WORK TO BE COMPLETED:
Please print the items word for word, starting with the first line of the items and going on through the line that contains "(466, 440).".

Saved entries
_ _ _ _ _ _ _
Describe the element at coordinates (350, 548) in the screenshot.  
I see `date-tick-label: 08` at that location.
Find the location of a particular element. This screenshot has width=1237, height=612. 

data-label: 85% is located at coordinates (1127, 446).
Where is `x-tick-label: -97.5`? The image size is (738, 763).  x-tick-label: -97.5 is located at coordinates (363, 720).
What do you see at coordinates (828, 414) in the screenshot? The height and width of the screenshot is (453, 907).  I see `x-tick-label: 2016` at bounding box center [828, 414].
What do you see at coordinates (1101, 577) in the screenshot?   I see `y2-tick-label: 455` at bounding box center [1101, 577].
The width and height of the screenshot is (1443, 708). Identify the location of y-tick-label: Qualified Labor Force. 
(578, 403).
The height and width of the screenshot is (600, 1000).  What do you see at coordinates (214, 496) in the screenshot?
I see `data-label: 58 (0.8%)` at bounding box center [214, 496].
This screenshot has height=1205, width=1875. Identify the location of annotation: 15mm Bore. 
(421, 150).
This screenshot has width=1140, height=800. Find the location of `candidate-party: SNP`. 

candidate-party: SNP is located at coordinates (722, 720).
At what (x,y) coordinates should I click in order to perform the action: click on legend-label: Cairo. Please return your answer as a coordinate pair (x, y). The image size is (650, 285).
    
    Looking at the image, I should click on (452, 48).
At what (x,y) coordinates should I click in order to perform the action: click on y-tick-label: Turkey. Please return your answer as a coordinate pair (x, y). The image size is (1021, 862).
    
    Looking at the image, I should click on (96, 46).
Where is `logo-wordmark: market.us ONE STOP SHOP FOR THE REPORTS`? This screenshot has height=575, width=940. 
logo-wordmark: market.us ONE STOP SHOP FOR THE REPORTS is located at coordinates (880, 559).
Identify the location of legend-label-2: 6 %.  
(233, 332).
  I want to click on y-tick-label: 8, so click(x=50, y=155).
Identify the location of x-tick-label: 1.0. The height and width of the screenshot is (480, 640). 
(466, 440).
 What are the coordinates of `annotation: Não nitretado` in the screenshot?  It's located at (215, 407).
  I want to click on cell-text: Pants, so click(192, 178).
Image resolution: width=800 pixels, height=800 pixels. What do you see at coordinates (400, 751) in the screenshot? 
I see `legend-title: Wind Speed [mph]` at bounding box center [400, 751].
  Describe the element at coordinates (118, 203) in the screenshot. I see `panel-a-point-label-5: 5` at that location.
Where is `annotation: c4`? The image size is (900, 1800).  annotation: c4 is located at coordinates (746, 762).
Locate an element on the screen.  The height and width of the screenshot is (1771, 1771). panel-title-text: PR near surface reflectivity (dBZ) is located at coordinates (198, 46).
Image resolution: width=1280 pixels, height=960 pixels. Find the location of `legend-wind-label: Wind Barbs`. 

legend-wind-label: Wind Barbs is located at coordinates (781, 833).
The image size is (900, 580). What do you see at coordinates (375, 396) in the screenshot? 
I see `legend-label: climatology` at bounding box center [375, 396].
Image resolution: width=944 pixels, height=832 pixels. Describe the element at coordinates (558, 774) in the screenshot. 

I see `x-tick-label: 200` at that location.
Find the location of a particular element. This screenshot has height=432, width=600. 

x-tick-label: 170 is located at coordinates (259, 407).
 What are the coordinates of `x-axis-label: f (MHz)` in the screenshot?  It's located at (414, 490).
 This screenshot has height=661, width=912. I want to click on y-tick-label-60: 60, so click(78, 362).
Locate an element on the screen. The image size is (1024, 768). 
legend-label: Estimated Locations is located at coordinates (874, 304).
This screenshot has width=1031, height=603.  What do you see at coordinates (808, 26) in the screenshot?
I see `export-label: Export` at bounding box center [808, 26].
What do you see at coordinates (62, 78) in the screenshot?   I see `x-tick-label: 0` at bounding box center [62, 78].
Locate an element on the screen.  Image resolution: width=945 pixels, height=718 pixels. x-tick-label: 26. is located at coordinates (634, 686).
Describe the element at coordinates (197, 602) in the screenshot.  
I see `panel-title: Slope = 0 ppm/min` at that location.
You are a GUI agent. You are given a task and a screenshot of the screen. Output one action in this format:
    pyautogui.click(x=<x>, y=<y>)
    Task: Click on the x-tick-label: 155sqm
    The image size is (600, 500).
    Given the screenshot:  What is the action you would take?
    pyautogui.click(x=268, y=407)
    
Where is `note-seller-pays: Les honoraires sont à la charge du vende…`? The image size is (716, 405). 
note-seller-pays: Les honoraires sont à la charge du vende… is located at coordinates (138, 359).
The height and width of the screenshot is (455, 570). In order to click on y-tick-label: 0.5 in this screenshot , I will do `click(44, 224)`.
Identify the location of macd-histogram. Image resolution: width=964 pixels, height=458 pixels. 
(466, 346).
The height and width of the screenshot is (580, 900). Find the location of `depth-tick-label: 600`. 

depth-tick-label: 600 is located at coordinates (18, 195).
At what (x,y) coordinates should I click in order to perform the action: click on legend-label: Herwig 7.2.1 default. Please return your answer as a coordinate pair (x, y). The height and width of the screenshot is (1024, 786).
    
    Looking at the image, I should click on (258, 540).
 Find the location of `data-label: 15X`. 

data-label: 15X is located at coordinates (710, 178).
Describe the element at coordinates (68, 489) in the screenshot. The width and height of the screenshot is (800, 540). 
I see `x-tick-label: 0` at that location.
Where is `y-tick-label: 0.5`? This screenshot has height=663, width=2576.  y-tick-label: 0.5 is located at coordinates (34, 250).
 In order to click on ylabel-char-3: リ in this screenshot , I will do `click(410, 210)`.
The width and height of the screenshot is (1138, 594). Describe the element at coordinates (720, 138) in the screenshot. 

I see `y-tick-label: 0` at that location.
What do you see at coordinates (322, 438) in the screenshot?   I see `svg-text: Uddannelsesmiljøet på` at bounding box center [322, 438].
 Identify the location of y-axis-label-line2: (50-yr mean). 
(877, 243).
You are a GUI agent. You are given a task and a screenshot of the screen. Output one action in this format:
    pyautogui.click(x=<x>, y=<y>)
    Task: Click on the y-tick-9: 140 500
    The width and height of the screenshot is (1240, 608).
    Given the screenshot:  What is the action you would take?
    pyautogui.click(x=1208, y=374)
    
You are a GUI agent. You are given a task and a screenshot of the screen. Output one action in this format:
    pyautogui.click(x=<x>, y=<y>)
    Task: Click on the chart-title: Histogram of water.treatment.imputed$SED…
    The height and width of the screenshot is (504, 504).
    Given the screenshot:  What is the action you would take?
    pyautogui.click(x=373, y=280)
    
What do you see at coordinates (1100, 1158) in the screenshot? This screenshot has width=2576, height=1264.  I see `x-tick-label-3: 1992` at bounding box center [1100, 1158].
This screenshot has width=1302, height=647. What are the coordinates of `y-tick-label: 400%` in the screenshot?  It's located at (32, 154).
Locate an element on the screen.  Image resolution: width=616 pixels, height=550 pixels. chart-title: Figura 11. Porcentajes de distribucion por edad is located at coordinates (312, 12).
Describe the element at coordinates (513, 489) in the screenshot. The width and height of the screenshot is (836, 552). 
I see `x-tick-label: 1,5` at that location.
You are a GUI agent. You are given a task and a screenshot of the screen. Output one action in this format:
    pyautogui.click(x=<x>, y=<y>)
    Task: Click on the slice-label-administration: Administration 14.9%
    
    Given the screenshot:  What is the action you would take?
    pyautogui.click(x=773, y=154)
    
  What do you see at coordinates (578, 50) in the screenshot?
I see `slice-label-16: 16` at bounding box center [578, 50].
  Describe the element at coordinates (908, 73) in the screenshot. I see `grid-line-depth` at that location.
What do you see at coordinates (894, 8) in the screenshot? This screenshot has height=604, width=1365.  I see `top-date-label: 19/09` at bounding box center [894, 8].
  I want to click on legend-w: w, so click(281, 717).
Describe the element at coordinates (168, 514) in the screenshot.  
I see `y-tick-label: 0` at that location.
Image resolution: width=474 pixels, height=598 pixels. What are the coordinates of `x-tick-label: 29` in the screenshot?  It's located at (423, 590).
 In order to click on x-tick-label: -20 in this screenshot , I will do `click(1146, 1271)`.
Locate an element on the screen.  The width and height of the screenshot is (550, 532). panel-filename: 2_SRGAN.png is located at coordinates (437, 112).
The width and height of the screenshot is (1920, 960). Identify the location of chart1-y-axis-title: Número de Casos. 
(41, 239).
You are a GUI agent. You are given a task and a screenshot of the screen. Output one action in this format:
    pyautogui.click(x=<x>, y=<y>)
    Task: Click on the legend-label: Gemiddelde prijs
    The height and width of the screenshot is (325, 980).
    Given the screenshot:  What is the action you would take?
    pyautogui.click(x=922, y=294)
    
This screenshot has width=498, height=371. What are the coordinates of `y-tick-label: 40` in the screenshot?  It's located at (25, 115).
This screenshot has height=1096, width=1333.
_ _ _ _ _ _ _
ANSWER SECTION:
Describe the element at coordinates (350, 548) in the screenshot.  
I see `date-tick-label: 08` at that location.
Find the location of a particular element. This screenshot has width=1237, height=612. 

data-label: 85% is located at coordinates (1127, 446).
Where is `x-tick-label: -97.5`? The image size is (738, 763).  x-tick-label: -97.5 is located at coordinates (363, 720).
What do you see at coordinates (828, 414) in the screenshot? The height and width of the screenshot is (453, 907).  I see `x-tick-label: 2016` at bounding box center [828, 414].
What do you see at coordinates (1101, 577) in the screenshot?   I see `y2-tick-label: 455` at bounding box center [1101, 577].
The width and height of the screenshot is (1443, 708). Identify the location of y-tick-label: Qualified Labor Force. 
(578, 403).
The height and width of the screenshot is (600, 1000).  What do you see at coordinates (214, 496) in the screenshot?
I see `data-label: 58 (0.8%)` at bounding box center [214, 496].
This screenshot has height=1205, width=1875. Identify the location of annotation: 15mm Bore. 
(421, 150).
This screenshot has width=1140, height=800. Find the location of `candidate-party: SNP`. 

candidate-party: SNP is located at coordinates (722, 720).
At what (x,y) coordinates should I click in order to perform the action: click on legend-label: Cairo. Please return your answer as a coordinate pair (x, y). The image size is (650, 285).
    
    Looking at the image, I should click on (452, 48).
At what (x,y) coordinates should I click in order to perform the action: click on y-tick-label: Turkey. Please return your answer as a coordinate pair (x, y). The image size is (1021, 862).
    
    Looking at the image, I should click on (96, 46).
Where is `logo-wordmark: market.us ONE STOP SHOP FOR THE REPORTS`? This screenshot has height=575, width=940. 
logo-wordmark: market.us ONE STOP SHOP FOR THE REPORTS is located at coordinates (880, 559).
Identify the location of legend-label-2: 6 %.  
(233, 332).
  I want to click on y-tick-label: 8, so click(x=50, y=155).
Identify the location of x-tick-label: 1.0. The height and width of the screenshot is (480, 640). 
(466, 440).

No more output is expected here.